SECURITIES AND EXCHANGE COMMISSION

WASHINGTON, DC 20549

 

 

FORM 8-K

 

 

CURRENT REPORT

Pursuant to Section 13 or 15(d)

of the Securities Exchange Act of 1934

Date of report (Date of earliest event reported): April 14, 2014

 

 

ZEBRA TECHNOLOGIES CORPORATION

(Exact Name of Registrant as Specified in Charter)

 

 

 

Delaware   000-19406   36-2675536

(State or Other Jurisdiction

of Incorporation)

 

(Commission

File Number)

 

(IRS Employer

Identification No.)

 

475 Half Day Road, Suite 500, Lincolnshire, Illinois   60069
(Address of Principal Executive Offices)   (Zip Code)

Registrant’s telephone number, including area code: 847-634-6700

 

(Former Name or Former Address, if Changed Since Last Report)

 

 

Check the appropriate box below if the Form 8-K filing is intended to simultaneously satisfy the filing obligation of the registrant under any of the following provisions:

 

¨ Written communications pursuant to Rule 425 under the Securities Act (17 CFR 230.425)

 

¨ Soliciting material pursuant to Rule 14a-12 under the Exchange Act (17 CFR 240.14a-12)

 

¨ Pre-commencement communications pursuant to Rule 14d-2(b) under the Exchange Act (17 CFR 240.14d-2(b))

 

¨ Pre-commencement communications pursuant to Rule 13e-4(c) under the Exchange Act (17 CFR 240.13c-4(c))

 

 

 


Item 1.01 Entry into a Definitive Material Agreement.

On April 14, 2014, Zebra Technologies Corporation, a Delaware corporation (“Zebra”), and Motorola Solutions, Inc., a Delaware corporation (“Seller”), entered into a Master Acquisition Agreement (the “Master Acquisition Agreement”), an Intellectual Property Agreement (the “IP Agreement”) and an Employee Matters Agreement (the “Employee Matters Agreement” and collectively, the “Principal Agreements”). The following description of the Principal Agreements does not purport to be a complete description and is qualified in its entirety by reference to the full text of the Master Acquisition Agreement, which is attached hereto as Exhibit 2.1, the IP Agreement, which is attached hereto as Exhibit 10.1, and the Employee Matters Agreement, which is attached as Exhibit 10.2, each of which incorporated herein by reference.

Upon the terms and subject to the conditions set forth in the Principal Agreements, which have been approved by Zebra’s board of directors, Zebra has agreed to acquire (the “Acquisition”) Motorola’s Enterprise business (the “Enterprise Business”). Certain assets of the Seller relating to the Enterprise Business will be excluded from the transaction and retained by the Seller, including the Seller’s iDEN infrastructure business, and other assets and certain liabilities as specified in the definitive agreement.

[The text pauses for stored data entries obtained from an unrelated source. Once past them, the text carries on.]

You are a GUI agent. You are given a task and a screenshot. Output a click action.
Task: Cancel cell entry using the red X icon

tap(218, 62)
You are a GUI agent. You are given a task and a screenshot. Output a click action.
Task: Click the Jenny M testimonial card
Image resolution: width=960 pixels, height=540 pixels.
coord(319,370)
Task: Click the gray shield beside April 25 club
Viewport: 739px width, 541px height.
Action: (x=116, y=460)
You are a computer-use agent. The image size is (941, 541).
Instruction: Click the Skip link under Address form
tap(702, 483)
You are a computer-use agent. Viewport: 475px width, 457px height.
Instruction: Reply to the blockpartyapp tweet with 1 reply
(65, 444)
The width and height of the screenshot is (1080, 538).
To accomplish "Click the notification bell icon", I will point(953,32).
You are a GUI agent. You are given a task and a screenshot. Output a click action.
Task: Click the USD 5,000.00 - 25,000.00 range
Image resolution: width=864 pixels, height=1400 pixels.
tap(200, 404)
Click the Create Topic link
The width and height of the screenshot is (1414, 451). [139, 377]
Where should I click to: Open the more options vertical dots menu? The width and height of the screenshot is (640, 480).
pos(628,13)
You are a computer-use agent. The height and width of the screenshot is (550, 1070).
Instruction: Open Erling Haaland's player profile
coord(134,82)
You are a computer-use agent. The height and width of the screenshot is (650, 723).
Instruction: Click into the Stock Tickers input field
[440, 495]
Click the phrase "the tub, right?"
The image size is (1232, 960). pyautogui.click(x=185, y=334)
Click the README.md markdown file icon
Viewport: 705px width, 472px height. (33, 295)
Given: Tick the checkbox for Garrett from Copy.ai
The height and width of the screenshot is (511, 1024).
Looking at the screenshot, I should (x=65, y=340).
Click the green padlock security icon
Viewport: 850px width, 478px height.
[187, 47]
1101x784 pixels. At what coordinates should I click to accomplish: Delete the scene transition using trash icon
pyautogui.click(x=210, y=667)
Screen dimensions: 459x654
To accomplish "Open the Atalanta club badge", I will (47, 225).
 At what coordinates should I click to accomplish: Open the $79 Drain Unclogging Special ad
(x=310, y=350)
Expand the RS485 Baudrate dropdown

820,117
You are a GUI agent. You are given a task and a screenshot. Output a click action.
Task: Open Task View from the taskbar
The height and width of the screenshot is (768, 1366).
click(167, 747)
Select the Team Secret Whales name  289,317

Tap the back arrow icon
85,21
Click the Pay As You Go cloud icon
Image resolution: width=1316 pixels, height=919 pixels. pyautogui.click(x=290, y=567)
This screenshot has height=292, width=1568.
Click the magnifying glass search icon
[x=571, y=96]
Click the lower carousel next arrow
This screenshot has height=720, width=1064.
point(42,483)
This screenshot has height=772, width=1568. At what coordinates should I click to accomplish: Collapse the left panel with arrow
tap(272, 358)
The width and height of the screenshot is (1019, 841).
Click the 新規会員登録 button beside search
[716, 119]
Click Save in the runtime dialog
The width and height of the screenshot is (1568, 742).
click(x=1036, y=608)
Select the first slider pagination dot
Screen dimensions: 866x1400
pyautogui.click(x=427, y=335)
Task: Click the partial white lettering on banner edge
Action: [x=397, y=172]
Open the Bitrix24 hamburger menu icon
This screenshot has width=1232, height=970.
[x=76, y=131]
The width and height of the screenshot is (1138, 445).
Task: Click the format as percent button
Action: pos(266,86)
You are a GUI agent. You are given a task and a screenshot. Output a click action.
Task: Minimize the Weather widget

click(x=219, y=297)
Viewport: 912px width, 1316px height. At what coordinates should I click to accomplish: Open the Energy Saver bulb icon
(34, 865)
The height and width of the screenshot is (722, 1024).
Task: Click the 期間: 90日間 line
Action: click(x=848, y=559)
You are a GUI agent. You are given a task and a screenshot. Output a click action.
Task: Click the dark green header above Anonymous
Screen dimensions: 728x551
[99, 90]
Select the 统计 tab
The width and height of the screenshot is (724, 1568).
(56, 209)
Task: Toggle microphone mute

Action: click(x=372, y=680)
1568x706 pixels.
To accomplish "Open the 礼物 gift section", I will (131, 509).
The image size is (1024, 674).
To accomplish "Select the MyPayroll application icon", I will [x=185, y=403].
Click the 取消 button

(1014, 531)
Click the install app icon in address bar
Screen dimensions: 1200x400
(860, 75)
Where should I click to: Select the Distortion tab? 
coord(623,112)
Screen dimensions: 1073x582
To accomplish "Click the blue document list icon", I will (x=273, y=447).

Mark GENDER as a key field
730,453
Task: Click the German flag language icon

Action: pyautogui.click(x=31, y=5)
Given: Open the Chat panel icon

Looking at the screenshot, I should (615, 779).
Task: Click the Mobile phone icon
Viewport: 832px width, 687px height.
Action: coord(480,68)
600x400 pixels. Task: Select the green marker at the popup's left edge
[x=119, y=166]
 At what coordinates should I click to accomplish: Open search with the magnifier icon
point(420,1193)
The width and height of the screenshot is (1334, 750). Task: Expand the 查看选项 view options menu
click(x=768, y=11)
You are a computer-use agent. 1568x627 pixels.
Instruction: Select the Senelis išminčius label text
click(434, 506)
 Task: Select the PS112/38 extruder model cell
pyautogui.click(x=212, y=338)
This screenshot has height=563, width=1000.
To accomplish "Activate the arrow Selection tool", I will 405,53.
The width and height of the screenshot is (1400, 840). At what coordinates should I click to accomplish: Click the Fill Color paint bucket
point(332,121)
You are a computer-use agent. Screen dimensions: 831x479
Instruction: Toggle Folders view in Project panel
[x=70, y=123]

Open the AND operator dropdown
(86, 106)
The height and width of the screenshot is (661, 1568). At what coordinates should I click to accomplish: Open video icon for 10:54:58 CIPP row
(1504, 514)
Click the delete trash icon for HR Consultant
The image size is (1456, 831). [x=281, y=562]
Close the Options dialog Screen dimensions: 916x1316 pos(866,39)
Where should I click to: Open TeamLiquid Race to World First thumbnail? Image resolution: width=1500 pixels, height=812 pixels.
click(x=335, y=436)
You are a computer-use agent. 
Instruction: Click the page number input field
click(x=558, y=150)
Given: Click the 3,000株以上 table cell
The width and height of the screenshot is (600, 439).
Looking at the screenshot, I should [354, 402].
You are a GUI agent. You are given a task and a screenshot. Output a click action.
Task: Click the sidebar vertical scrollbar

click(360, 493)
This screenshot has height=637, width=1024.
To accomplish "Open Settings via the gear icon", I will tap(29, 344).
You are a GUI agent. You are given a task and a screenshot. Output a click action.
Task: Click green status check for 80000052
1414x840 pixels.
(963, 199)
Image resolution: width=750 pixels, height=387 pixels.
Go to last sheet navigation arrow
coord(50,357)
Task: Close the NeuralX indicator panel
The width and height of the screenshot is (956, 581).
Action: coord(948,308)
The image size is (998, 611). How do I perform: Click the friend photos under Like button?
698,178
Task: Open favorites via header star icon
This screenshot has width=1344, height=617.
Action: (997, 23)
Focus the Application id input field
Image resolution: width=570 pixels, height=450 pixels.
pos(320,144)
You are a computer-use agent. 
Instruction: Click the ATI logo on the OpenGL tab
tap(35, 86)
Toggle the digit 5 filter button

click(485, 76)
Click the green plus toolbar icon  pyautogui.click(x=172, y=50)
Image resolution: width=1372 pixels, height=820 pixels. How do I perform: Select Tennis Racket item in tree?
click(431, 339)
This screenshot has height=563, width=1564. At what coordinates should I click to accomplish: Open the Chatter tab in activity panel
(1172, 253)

The Acquisition is structured as a combination of stock and asset sales and a merger of certain U.S. entities. Upon the closing of the Acquisition, Zebra will pay to Seller $3.45 billion in cash, subject to a working capital adjustment. In addition, Zebra will assume certain liabilities related to the Enterprise Business under the terms of the Principal Agreements.

Completion of the Acquisition is subject to various conditions, including, among others, (i) no order or other legal restraint or prohibition being in effect that would prohibit or prevent the transactions from being consummated; (ii) no legal proceeding having been commenced by any governmental entity that seeks to prevent, prohibit or make illegal the transactions to be consummated; (iii) certain specified filings with governmental entities having been made; (iv) all consents and approvals of certain specified governmental entities having been obtained; and (v) the applicable waiting period (and any extensions thereof) under the Hart-Scott-Rodino Antitrust Improvements Act having expired or otherwise having been terminated. Each party’s obligation to consummate the Acquisition is also subject to certain additional conditions, including performance in all material respects by the other party of its obligations under the Principal Agreements.

The Master Acquisition Agreement contains representations, warranties and covenants of Seller and Zebra, including, among others, covenants (a) of Seller to conduct the Enterprise Business and hold for use the acquired assets in the ordinary course during the interim period between the execution of the Master Acquisition Agreement and completion of the Acquisition, (b) of Seller not to engage in certain transactions with respect to the Enterprise Business during the interim period except with the written consent of Zebra, (c) of the Seller not to, and not to permit its affiliates to, compete with the Enterprise Business (subject to certain exceptions) for a period of three years after the closing date, under the terms specified in the Master Acquisition Agreement and (d) of the parties to cooperate fully in taking all actions necessary, proper or advisable to consummate the transactions contemplated by the Master Acquisition Agreement.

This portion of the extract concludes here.